Rassemblement place de la République à Paris, le 10 mars 2025.
Toute de noir vêtues. Elles étaient une centaine lundi 10 mars 2025 à s'être rassemblées place de la République, à Paris. Par terre, sur le bitume, disposés en dix rangée de cinq, cinquante cercueils et urnes funéraires. Pourquoi cette mise en scène mortuaire ? Mettre en lumière un fléau caché : la violence que subissent les mères après une séparation qui frappe la moitié d'entre-elles.
Cet événement baptisé "Éclipse aux éclipsées" était destiné à attirer l'attention sur le contrôle coercitif post rupture. Il était initié par l'association 125 et après, et organisé par l'autrice et militante Sarah Barukh et Clémence Guerrand.
Créatrice de MAWOMA, le premier concours mondial itinérant consacré aux femmes cheffes d’orchestre, Clémence Guerrand, musicienne de formation est aussi une femme engagée dans la lutte contre les violences faites aux femmes. Elle était l'invitée du journal de TV5monde en duplex depuis Abu Dhabi.
TV5MONDE : Qu'est-ce que le "contrôle coercitif" après une rupture ?

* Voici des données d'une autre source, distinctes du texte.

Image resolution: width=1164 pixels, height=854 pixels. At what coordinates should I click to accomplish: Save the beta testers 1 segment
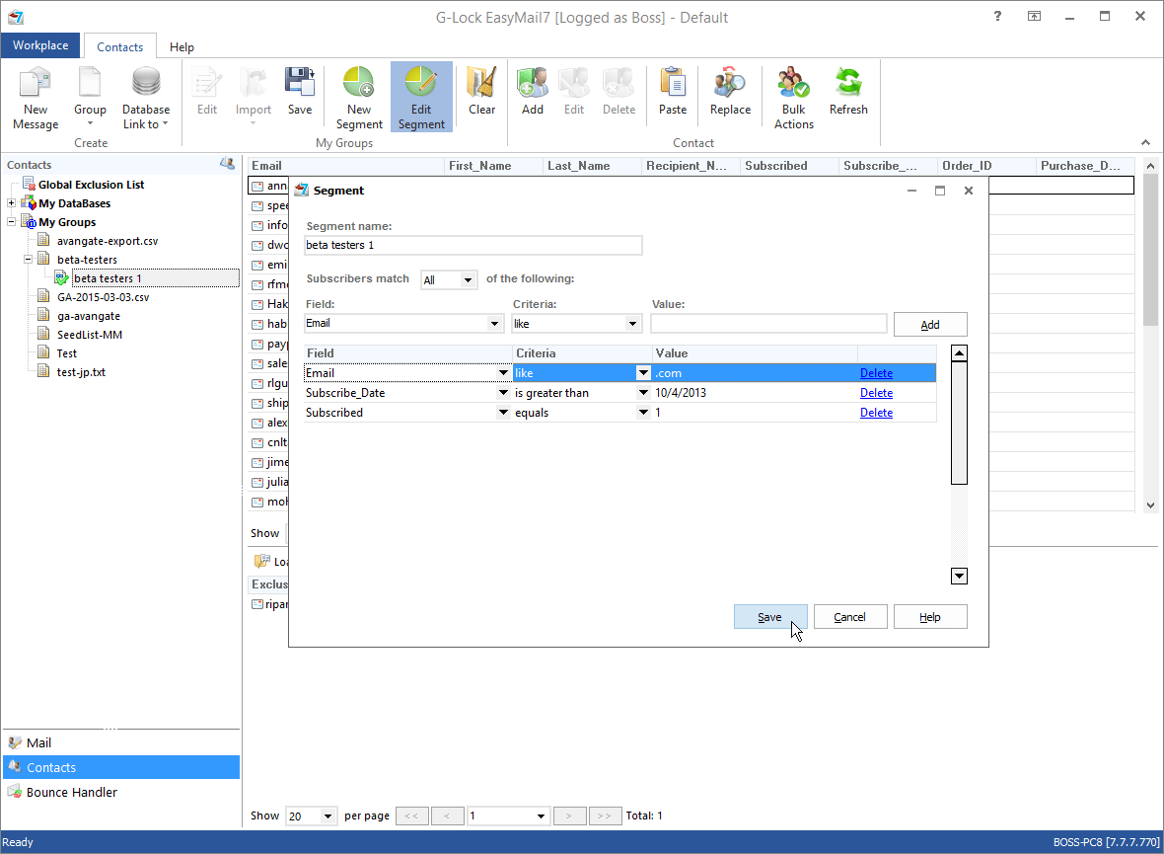coord(769,616)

Clémence Guerrand : Le contrôle coercitif, dont on parle heureusement beaucoup actuellement, surtout dans le cadre de la vie commune, est décrit comme une manière de contrôler son conjoint, de le surveiller, de le harceler, et même de l'isoler de ses proches de ses amis, de sa famille.

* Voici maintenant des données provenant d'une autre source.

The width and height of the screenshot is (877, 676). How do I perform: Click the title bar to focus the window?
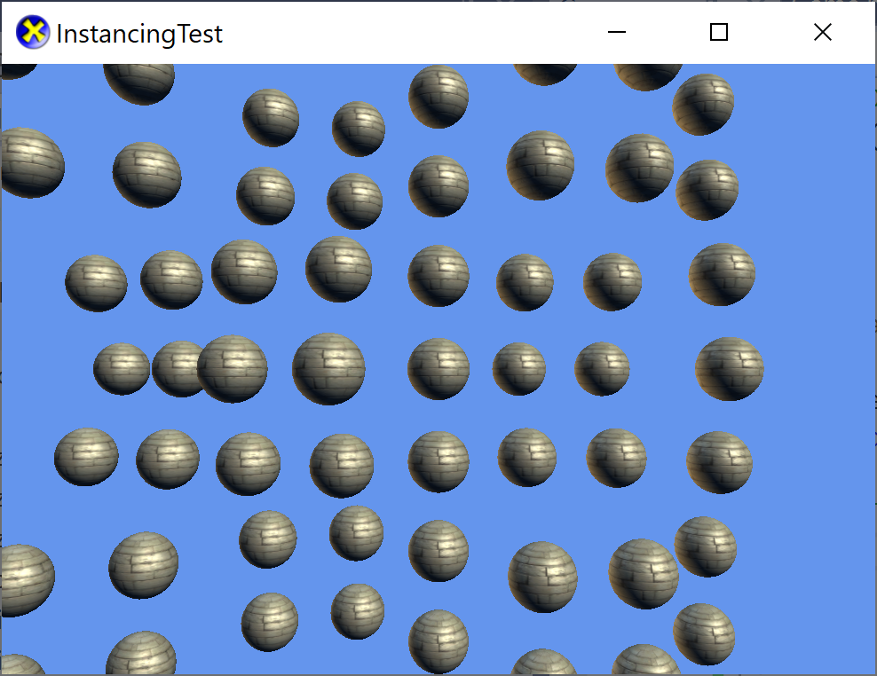399,32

Le contrôle coercitif est une manière de contrôler son conjoint, de le surveiller, de le harceler, et même de l'isoler de ses proches, de ses amis, de sa famille. Clémence Guerrand
Que serait un cas extrême de contrôle coercitif ?
Ce que nous dénoncions surtout, dans notre action, c'est que ce contrôle coercitif entre également en ligne de compte dans le harcèlement judiciaire qui, finalement, s'opère. Après une rupture, une sorte de torture psychologique lancinante vient finalement s'exercer contre l'ex conjoint au travers de l'abus de la loi.
Vous, Clémence Guerrand, vous l'avez vécue, cette situation.
Je l'ai vécue, je la vis encore. C'est d'une une des raisons pour lesquelles j'ai choisi de parler, de m'exprimer sur ce sujet, sans illusion, même si je garde espoir. On compte sur le gouvernement ; on est très, très attentives aux réponses qui vont être données.
Le 29 janvier 2025, les députés inscrivaient pour la première fois dans la loi l'infraction de "contrôle coercitif", mécanisme destructeur exercé par un agresseur pour rendre sa victime impuissante, précédant la plupart des féminicides.
Surveiller les horaires, les dépenses, tracer un téléphone portable, utiliser des mots rabaissants, contrôler les sorties, les fréquentations: par des actes ou des propos multiples et répétés un agresseur isole et piège sa victime en exerçant un "contrôle coercitif", selon la ministre chargée de l'Egalité entre les femmes et les hommes, Aurore Bergé.
La proposition de loi visant à "renforcer la lutte contre les violences sexuelles et sexistes" prévoit de punir cette infraction de trois ans de prison et 45 000 euros d'amende.
TV5MONDE : La proposition de loi qui vise à renforcer la lutte contre les violences sexuelles et sexistes inscrit la notion de contrôle coercitif dans le code pénal. Mais vous, vous demandez d'autres choses, notamment la formation des magistrats...
Clémence Guerrand : Oui, une fonction de médiateur dédié qui soit formé à ces questions-là. Les magistrats le sont de plus en plus ; en tout cas, ils ont la volonté de faire changer les choses. Je veux pas les accabler, d'autant qu'ils sont peu nombreux pour pouvoir traiter ces sujets.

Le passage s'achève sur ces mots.